Not having read Jodi Picoult's book, and going purely by the trailers, I had thought that MY SISTER'S KEEPER would be a provocative courtroom drama examining the moral and legal issues around "savior siblings" - that is, children conceived in order to provide perfect match organs to their cancer-ridden siblings. But MY SISTER'S KEEPER isn't actually interested in the legal dilemma but the simpler story of a family under extraordinary emotional pressure. Yes, the other siblings may be taken for granted by their parents, but it isn't really the issue of organ-harvesting but a wider issue of just spending time with them. And the movie isn't so much about the ethics of taking organs from children who cannot consent, but about coming to terms with the fact that people die and not all battles can be won. In other words, this is a Weepie rather than an intellectual film.

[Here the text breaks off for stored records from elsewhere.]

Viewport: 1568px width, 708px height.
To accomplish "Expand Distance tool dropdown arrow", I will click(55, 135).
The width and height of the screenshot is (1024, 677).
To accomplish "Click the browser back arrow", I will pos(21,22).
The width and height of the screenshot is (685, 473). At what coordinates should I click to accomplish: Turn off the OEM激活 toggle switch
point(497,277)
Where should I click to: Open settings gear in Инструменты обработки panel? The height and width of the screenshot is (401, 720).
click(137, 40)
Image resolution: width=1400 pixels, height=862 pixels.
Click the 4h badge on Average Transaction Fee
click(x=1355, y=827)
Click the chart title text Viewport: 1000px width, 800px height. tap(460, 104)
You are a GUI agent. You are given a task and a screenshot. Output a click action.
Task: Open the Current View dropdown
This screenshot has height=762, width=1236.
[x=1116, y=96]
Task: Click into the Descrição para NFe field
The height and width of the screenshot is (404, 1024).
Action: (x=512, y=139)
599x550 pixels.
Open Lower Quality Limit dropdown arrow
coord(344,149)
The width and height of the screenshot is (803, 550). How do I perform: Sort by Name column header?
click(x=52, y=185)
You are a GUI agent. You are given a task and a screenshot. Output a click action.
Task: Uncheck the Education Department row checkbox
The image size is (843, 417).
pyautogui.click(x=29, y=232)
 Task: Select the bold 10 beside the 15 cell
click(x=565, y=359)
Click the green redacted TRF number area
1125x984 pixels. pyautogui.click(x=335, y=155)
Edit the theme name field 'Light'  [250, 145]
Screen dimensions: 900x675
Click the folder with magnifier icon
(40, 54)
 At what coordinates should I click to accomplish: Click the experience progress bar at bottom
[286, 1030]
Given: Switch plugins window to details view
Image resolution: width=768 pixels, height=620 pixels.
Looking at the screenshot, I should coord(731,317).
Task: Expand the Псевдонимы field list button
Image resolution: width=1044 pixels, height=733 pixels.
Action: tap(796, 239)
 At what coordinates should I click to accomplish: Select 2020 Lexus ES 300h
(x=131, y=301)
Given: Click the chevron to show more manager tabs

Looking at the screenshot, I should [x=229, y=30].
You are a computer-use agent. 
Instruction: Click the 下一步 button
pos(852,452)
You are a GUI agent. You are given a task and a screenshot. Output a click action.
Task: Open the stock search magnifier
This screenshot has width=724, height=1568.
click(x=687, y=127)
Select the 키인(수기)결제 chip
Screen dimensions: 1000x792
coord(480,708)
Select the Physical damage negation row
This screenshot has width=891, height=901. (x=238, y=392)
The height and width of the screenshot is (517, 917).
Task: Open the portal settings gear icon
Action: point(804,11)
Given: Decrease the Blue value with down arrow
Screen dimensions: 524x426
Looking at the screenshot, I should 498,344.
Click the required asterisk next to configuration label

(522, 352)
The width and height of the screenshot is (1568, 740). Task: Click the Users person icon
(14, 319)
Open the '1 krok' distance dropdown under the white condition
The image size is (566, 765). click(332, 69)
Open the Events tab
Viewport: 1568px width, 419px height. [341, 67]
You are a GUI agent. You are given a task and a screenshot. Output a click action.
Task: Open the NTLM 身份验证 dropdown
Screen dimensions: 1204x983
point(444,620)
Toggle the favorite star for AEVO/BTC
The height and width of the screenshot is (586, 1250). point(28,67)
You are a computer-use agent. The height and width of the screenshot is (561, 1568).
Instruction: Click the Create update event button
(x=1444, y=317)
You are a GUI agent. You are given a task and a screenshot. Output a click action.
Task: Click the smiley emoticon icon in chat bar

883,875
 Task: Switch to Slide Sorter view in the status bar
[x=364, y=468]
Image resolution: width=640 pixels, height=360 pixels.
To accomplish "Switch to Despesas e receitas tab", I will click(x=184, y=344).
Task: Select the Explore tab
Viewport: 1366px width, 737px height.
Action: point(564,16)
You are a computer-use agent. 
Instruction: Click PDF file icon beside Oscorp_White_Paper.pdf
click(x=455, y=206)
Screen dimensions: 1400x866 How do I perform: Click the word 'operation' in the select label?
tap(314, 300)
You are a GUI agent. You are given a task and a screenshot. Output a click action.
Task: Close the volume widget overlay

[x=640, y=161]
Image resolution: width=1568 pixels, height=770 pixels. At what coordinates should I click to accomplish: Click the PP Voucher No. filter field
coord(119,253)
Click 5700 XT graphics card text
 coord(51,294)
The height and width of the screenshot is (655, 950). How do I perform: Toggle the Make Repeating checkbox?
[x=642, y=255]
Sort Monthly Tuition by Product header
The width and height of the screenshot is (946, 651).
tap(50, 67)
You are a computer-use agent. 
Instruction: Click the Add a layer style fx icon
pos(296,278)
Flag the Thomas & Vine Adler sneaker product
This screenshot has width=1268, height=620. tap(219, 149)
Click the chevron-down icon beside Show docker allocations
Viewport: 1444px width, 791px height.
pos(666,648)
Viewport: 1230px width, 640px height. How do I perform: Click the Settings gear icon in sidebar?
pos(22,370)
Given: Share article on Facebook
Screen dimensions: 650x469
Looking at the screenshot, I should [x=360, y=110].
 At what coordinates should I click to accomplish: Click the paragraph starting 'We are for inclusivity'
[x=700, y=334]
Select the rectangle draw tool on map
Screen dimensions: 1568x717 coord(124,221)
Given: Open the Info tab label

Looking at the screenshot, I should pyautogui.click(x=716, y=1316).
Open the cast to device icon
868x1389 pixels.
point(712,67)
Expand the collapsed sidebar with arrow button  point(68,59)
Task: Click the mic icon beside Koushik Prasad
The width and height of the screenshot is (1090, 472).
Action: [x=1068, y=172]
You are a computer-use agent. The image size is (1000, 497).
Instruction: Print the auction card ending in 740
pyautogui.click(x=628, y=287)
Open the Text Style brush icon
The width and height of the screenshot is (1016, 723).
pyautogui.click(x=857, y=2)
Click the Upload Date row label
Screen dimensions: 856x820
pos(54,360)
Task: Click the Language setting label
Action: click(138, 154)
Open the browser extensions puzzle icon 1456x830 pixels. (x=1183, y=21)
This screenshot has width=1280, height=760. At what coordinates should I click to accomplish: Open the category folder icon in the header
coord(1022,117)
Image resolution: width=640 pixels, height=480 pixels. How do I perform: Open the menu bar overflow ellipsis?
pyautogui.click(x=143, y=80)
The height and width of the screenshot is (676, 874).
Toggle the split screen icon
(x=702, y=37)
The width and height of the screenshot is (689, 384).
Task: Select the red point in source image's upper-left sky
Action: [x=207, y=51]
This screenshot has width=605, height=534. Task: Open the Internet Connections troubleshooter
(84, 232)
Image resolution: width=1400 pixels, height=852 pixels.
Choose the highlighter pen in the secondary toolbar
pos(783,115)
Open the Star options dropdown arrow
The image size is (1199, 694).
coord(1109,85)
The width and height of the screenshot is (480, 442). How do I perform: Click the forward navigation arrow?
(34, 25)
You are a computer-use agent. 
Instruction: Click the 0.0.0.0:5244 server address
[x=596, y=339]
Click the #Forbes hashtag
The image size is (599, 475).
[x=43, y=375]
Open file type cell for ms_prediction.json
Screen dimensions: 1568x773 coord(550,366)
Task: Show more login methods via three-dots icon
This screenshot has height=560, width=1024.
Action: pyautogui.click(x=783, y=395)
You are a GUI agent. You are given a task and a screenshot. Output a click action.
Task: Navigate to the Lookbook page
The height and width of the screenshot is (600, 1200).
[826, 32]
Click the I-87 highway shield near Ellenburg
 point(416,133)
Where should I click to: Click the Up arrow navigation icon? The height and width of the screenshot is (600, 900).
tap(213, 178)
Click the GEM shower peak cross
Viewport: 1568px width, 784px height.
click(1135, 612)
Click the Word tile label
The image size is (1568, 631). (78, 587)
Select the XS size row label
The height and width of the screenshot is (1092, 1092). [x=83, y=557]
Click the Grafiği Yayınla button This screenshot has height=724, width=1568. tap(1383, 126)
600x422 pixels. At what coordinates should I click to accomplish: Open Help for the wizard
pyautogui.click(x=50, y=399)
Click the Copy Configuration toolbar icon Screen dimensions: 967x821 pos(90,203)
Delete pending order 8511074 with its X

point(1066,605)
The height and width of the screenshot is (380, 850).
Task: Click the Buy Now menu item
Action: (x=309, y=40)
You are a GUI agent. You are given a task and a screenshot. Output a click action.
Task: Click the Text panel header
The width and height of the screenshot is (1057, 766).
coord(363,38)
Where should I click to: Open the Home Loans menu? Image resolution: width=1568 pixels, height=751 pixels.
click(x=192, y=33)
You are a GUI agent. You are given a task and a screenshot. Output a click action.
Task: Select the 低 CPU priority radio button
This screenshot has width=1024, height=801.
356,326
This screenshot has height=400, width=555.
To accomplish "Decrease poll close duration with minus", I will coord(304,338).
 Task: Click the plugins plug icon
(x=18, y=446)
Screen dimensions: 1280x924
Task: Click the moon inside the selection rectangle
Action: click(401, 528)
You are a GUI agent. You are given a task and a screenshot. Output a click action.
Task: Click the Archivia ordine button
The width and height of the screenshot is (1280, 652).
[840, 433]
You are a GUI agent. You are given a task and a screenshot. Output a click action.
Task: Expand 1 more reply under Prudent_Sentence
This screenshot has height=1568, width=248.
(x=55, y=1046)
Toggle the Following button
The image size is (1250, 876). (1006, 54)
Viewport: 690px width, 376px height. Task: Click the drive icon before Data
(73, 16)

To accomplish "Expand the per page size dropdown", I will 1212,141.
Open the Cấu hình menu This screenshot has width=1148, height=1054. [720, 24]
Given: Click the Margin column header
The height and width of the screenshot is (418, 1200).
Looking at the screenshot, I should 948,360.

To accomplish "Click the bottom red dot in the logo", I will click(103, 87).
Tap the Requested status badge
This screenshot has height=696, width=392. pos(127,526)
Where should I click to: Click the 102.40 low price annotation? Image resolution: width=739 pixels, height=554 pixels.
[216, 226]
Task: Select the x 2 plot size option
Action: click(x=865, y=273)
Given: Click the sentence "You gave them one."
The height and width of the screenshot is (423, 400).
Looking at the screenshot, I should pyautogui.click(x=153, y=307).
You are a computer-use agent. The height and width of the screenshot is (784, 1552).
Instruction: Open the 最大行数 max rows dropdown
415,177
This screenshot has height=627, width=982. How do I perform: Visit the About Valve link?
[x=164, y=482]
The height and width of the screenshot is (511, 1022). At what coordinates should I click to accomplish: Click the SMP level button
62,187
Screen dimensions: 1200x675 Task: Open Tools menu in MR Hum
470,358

To the extent that this movie wasn't a courtroom drama, I was disappointed. And I was rather annoyed at the slippery way in which this aspect of the movie was derailed. But then again, how credible was a courtroom drama really going to be given that Cameron Diaz is cast as the aggressively pro-organ donation lawyer-mother - a role beyond her ability - and Alec Baldwin (a prisoner of his 30 ROCK persona) was cast as opposing council. Only Joan Cusack, as a grieving mother and presiding Judge, adds any emotional weight and credibility to those scenes.
So how did the resulting emotional drama hold up? I didn't like a lot of the stylistic choices - particularly the voice-overs from the different characters explaining their points of view. (Although this is apparently a feature of the book). I especially didn't like the happy-family sunlit montages set to schmaltzy music. Jason Patric as the passive father looked mostly bored. Cameron Diaz as the aggressive mother looked mostly hysterical. Aunt Kelly looked entirely redundant. Ignored younger brother Jesse just looked mopey and is it me, or is Abigail Breslin just acting the same in all her films.? I feel she is over-exposed. The only thing that saved the story was the luminous lead performance from Sofia Vassilieva as the cancer-ridden teen, the touching evocation of her first and only romance with a fellow patient, and the realistic portrayal of her illness. This girl is definitely one to watch. I also applaud the writer-director for creating an ending that is, apparently, more realistic than that in the original novel.
MY SISTER'S KEEPER is on release in the UK, USA, Canada and Mexico. It opens next week in Iceland and Greece. It opens on July 30th in Australia and New Zealand; on August 6th in Slovakia; on August 13th in Russia, Ukraine and Taiwan; on August 21st in Romania, on August 27th in the Czech Republic, Germany, the Netherlands, and Bulgaria; on September 4th in Italy and Norway; on September August 9th in September; on September 17th in Portugal; on September 23rd in Belgium, Argentina, Brazil and Sweden; and on December 4th in Finland.